Look through the records below for the word "computer". Report how many lines have it, and only that number.
━━ EXTRACTED RECORDS
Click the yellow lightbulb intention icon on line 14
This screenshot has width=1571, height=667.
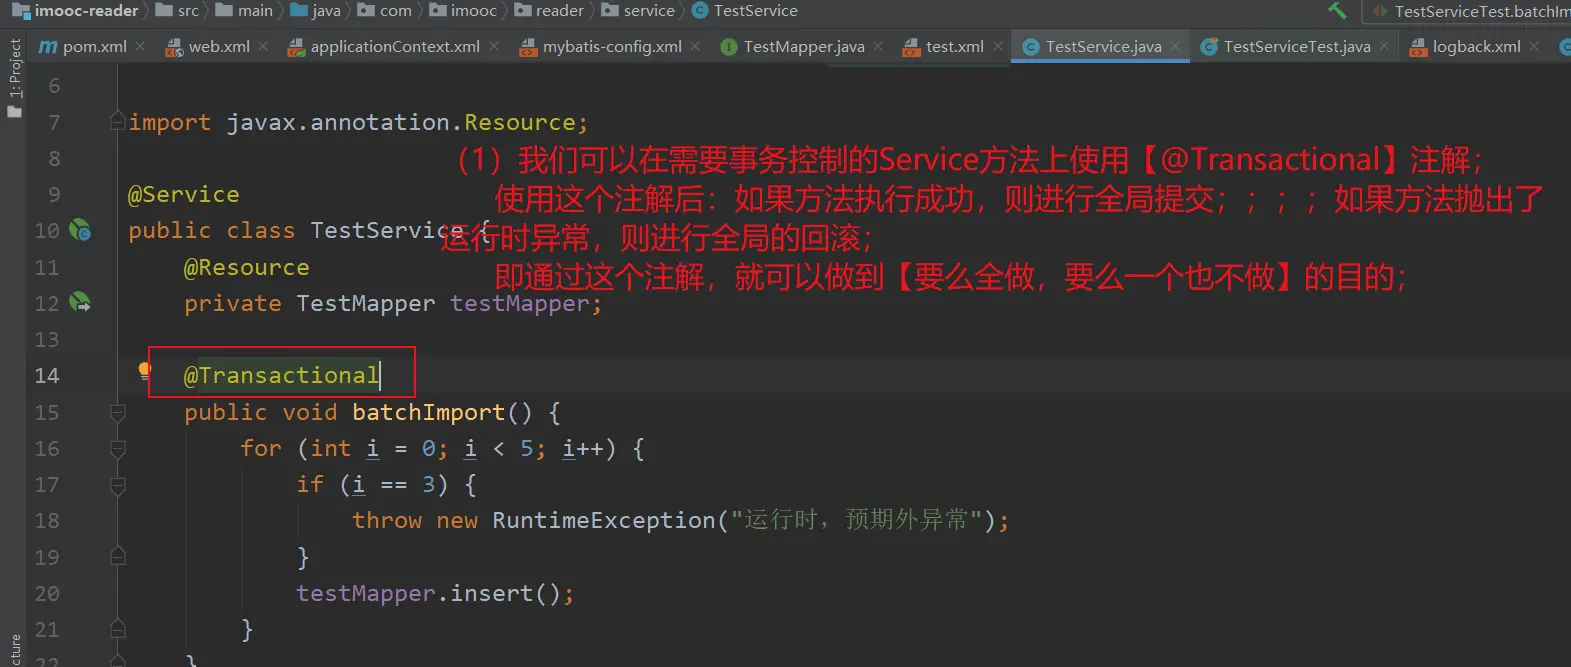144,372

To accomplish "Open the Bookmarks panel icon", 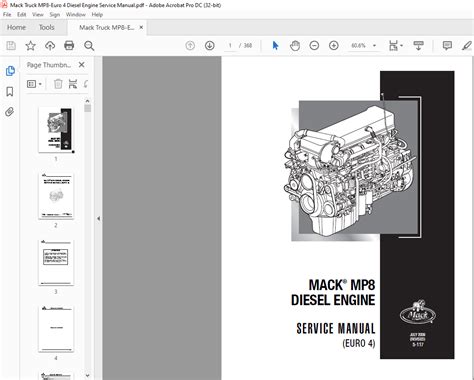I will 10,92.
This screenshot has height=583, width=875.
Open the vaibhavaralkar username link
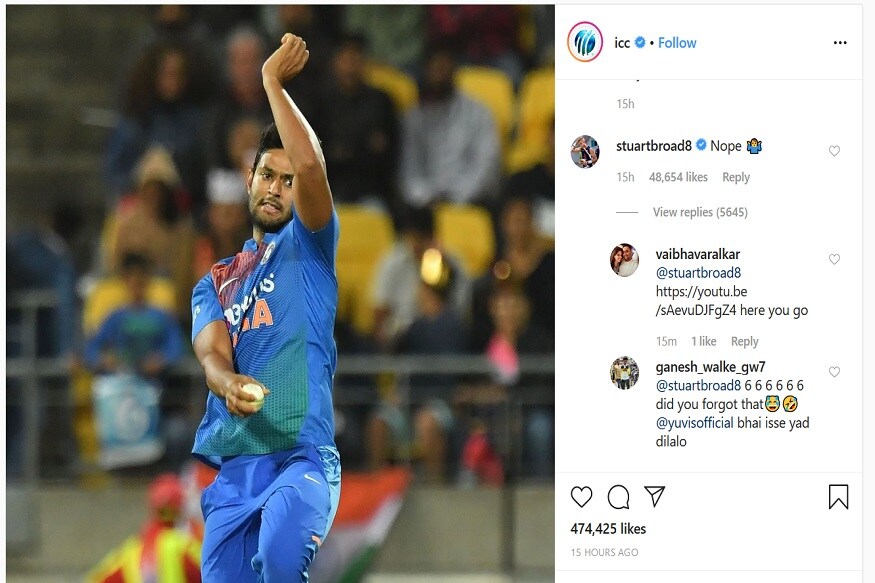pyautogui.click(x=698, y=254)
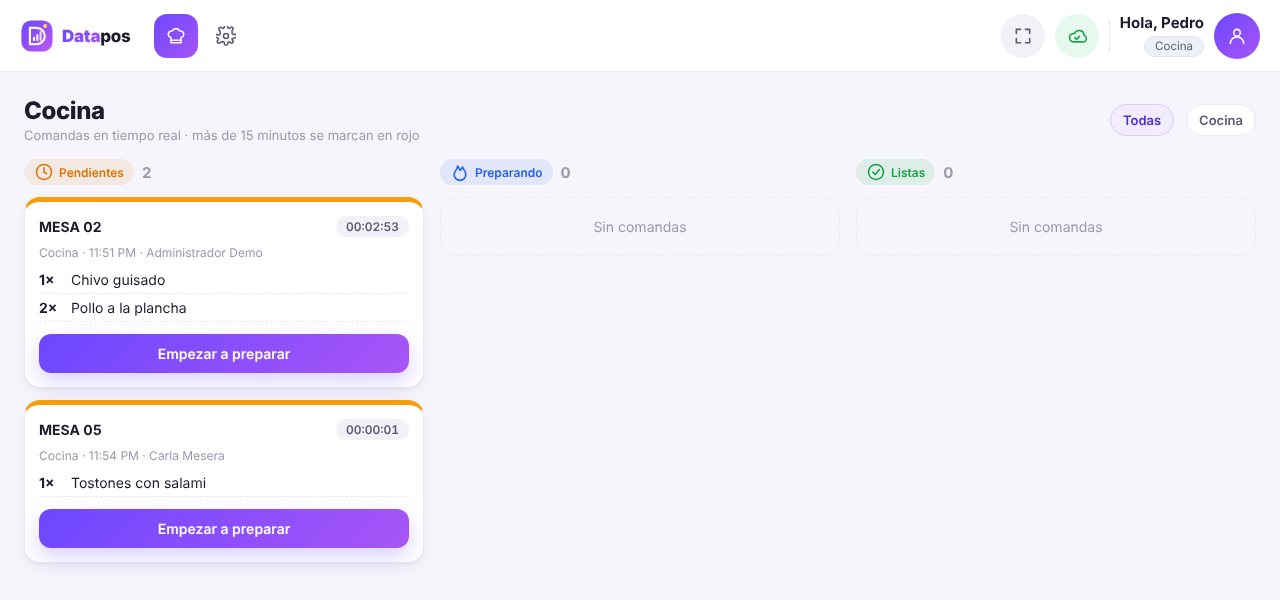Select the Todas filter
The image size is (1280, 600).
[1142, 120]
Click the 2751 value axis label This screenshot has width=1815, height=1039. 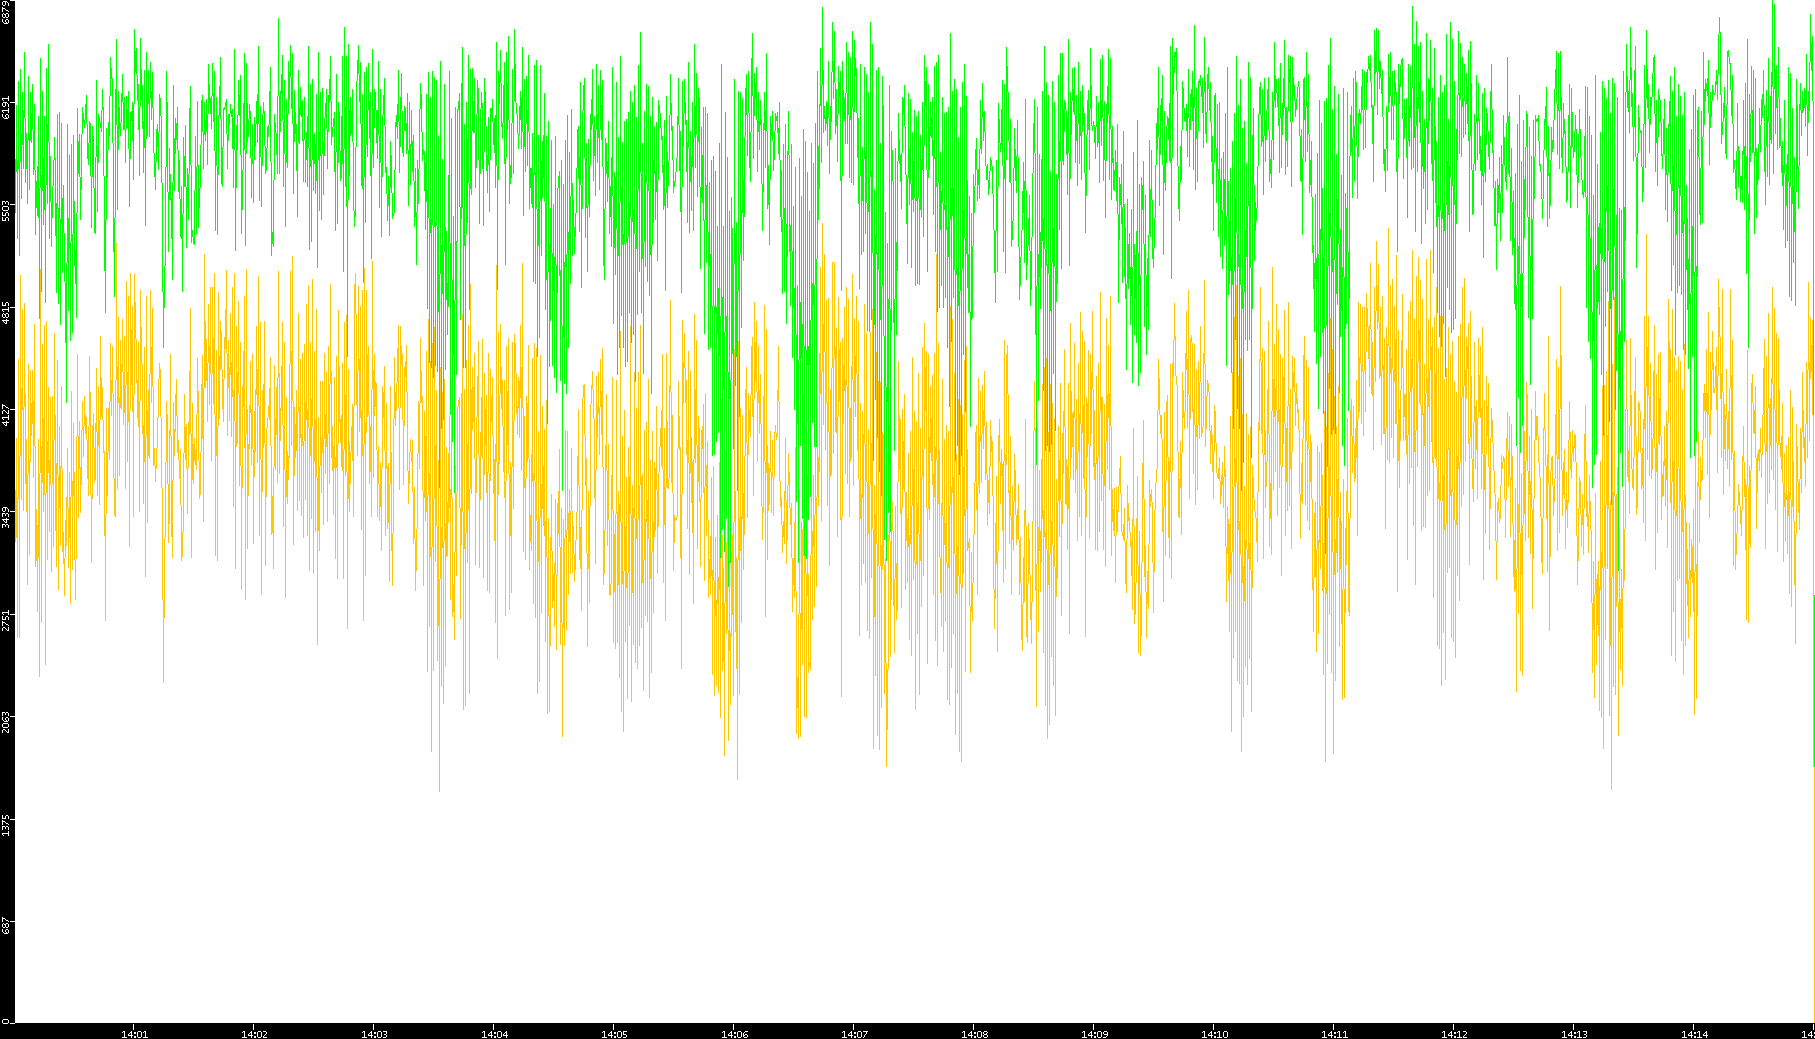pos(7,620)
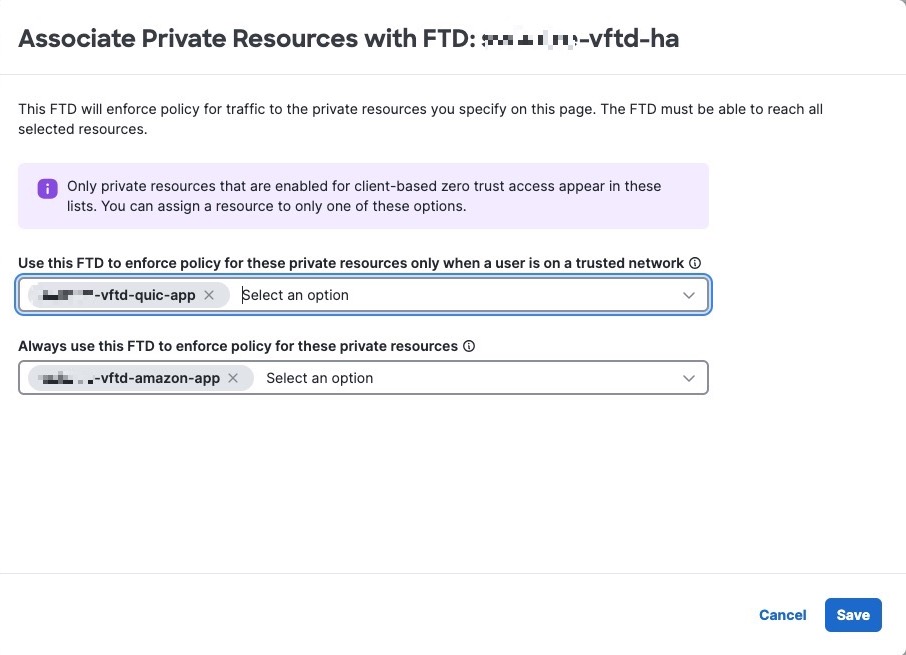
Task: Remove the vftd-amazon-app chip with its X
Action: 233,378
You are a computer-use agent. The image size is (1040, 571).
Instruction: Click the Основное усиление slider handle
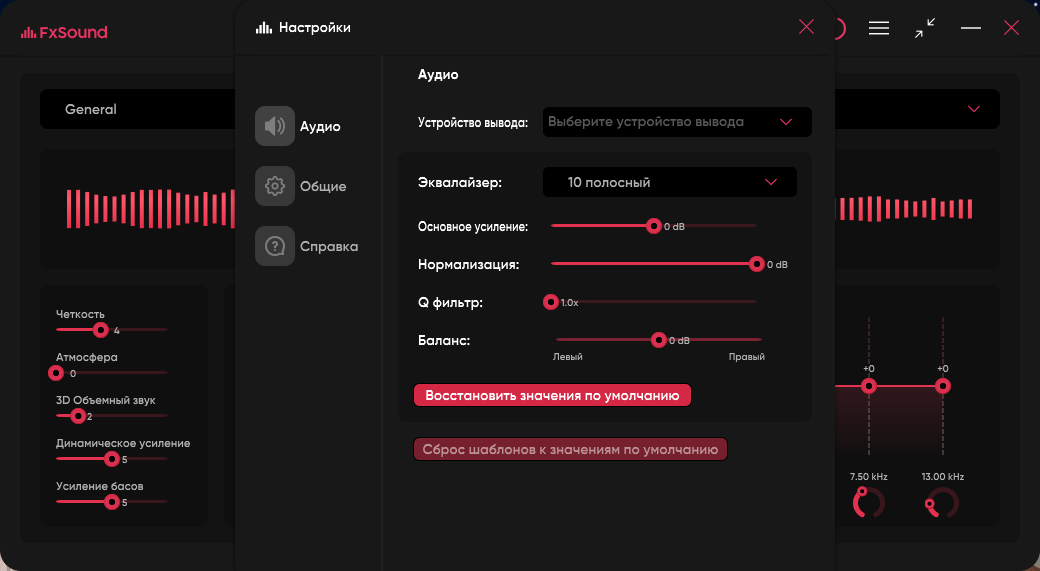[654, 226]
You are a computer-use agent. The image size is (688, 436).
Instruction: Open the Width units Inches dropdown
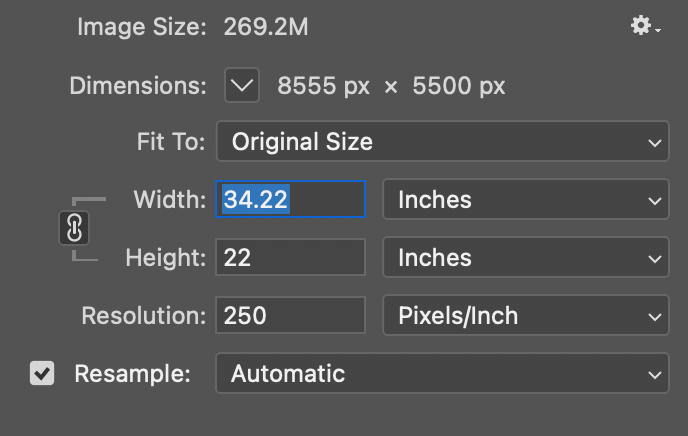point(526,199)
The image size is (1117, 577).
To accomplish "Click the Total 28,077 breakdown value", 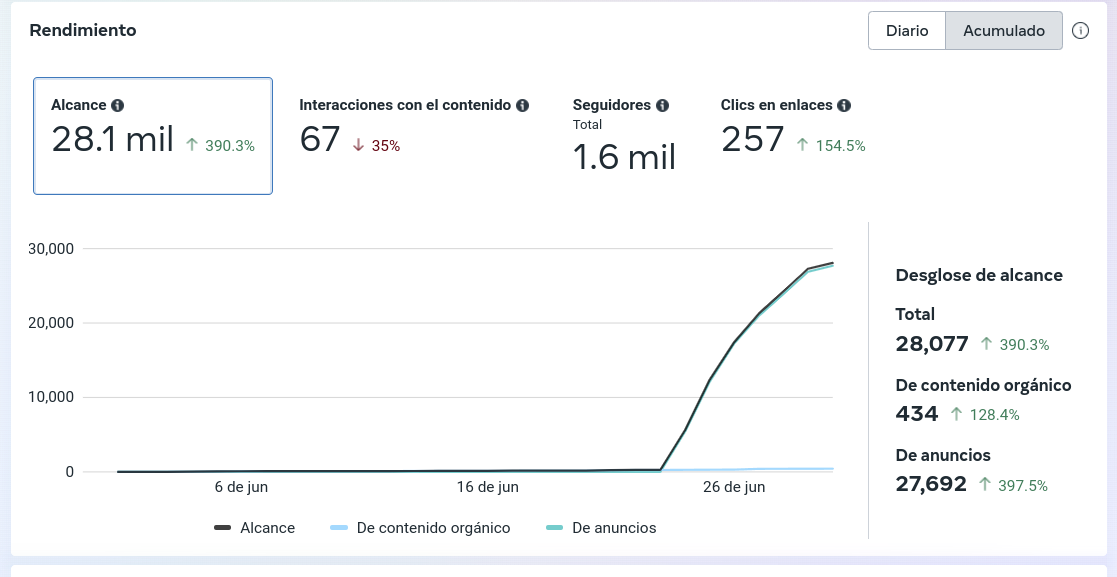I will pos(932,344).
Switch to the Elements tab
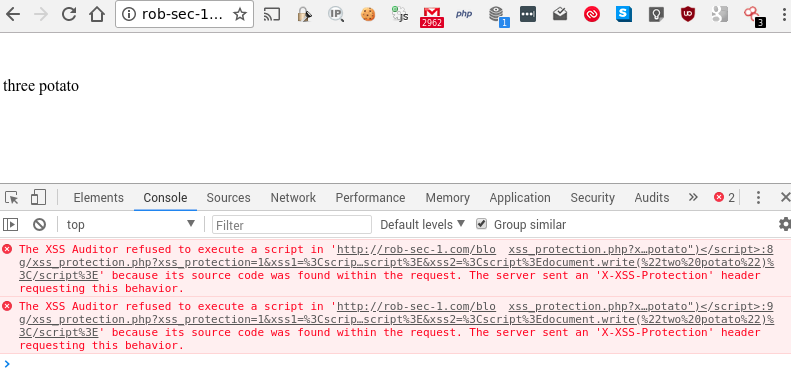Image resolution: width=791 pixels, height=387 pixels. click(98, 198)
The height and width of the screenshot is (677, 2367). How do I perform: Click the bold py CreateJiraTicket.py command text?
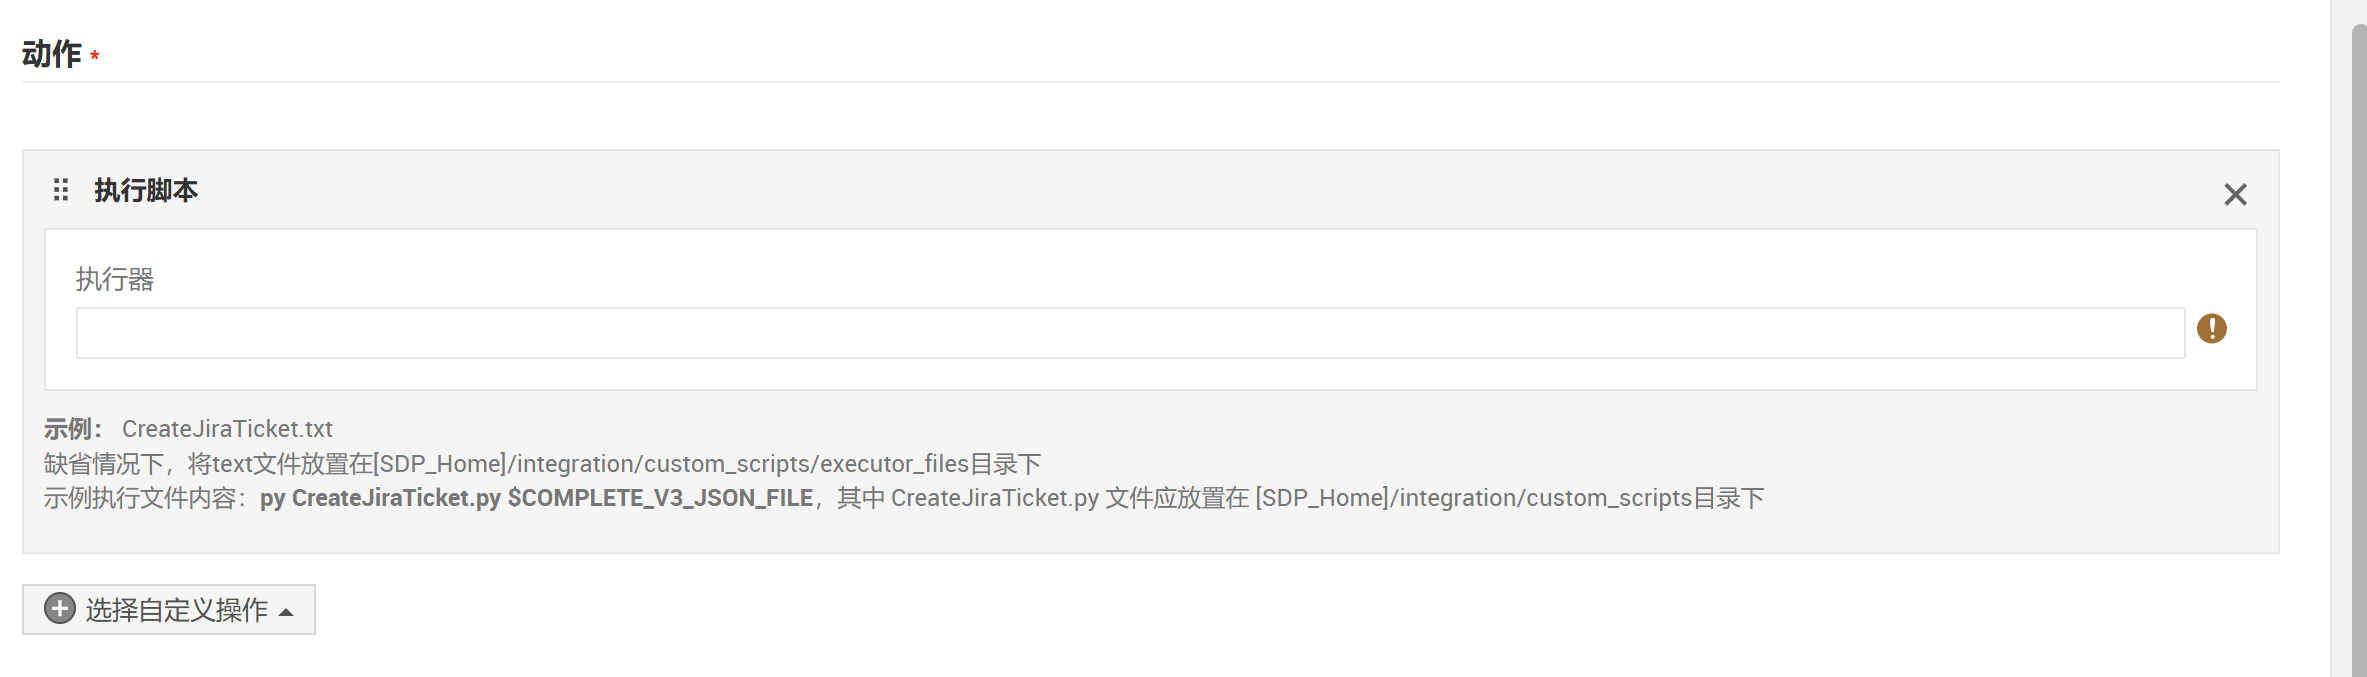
━━━━
### [EXPECTED ANSWER]
2